### [PROMPT]
Report each line of the data that includes the word "dropdown".

+++ DATA SHOWN +++

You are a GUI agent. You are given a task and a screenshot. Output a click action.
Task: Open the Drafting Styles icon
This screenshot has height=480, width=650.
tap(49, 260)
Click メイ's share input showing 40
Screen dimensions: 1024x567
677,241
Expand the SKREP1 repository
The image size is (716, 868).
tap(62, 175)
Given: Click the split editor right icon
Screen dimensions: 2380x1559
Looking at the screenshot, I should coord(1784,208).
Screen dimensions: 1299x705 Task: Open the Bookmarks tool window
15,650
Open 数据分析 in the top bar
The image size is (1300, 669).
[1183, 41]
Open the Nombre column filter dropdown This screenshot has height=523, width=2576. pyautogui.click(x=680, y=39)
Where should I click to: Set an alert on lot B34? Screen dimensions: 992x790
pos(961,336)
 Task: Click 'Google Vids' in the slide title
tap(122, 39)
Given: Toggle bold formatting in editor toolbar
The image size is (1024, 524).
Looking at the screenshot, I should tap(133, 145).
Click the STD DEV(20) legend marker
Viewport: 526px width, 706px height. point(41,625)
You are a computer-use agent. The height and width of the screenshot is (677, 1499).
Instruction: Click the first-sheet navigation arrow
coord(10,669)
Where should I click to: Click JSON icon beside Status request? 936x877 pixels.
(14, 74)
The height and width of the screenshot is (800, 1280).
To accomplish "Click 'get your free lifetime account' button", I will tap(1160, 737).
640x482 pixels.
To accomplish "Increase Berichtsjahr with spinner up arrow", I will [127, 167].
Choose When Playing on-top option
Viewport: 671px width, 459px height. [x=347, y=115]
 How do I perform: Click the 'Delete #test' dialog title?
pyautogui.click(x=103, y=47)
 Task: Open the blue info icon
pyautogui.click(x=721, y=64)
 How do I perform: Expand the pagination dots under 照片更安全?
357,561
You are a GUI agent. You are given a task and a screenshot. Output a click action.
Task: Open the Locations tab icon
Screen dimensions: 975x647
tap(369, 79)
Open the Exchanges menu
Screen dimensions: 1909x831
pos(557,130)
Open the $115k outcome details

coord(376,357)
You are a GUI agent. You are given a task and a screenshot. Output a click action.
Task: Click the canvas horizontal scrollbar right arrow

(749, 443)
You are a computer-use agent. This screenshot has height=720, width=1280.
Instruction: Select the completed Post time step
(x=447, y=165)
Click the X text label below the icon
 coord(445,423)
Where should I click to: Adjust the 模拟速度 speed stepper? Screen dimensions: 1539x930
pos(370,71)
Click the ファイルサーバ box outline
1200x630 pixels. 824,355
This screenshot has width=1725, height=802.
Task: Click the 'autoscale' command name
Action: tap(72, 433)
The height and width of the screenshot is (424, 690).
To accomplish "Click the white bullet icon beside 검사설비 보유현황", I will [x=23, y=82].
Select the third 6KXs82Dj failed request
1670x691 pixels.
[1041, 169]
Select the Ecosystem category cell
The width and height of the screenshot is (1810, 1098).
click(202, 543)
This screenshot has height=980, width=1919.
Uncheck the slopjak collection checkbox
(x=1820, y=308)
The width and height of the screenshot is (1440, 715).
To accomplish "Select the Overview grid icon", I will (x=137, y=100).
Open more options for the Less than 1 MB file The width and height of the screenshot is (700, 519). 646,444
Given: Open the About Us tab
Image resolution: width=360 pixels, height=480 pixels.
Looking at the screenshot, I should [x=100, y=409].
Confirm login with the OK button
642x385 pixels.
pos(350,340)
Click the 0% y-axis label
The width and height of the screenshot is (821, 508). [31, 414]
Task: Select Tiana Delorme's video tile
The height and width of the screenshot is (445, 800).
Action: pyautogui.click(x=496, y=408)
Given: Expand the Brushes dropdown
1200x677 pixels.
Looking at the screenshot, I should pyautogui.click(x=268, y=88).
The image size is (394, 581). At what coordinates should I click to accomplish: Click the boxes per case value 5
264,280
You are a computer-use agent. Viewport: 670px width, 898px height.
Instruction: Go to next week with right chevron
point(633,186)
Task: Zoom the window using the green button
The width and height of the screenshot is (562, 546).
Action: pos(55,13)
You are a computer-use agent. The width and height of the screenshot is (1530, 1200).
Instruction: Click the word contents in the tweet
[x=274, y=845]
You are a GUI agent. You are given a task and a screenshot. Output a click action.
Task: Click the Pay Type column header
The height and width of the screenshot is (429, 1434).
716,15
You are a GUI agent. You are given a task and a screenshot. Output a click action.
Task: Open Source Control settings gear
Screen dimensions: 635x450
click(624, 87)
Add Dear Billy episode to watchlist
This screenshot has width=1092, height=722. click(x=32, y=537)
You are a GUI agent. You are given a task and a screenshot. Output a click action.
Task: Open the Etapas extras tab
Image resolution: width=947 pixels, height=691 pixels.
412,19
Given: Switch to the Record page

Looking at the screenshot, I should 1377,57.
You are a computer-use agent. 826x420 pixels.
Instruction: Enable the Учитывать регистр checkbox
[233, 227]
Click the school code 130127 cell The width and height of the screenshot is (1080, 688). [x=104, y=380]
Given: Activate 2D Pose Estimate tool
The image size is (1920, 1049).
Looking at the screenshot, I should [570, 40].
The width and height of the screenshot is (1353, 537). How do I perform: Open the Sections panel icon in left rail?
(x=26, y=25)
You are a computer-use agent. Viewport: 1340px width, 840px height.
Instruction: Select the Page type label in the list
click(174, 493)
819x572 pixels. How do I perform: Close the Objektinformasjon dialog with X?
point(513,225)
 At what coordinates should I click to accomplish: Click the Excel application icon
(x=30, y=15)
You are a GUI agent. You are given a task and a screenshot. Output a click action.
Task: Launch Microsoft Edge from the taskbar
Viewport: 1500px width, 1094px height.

+++

### [EXERCISE OUTPUT]
Open the Nombre column filter dropdown This screenshot has height=523, width=2576. pyautogui.click(x=680, y=39)
Given: Expand the Brushes dropdown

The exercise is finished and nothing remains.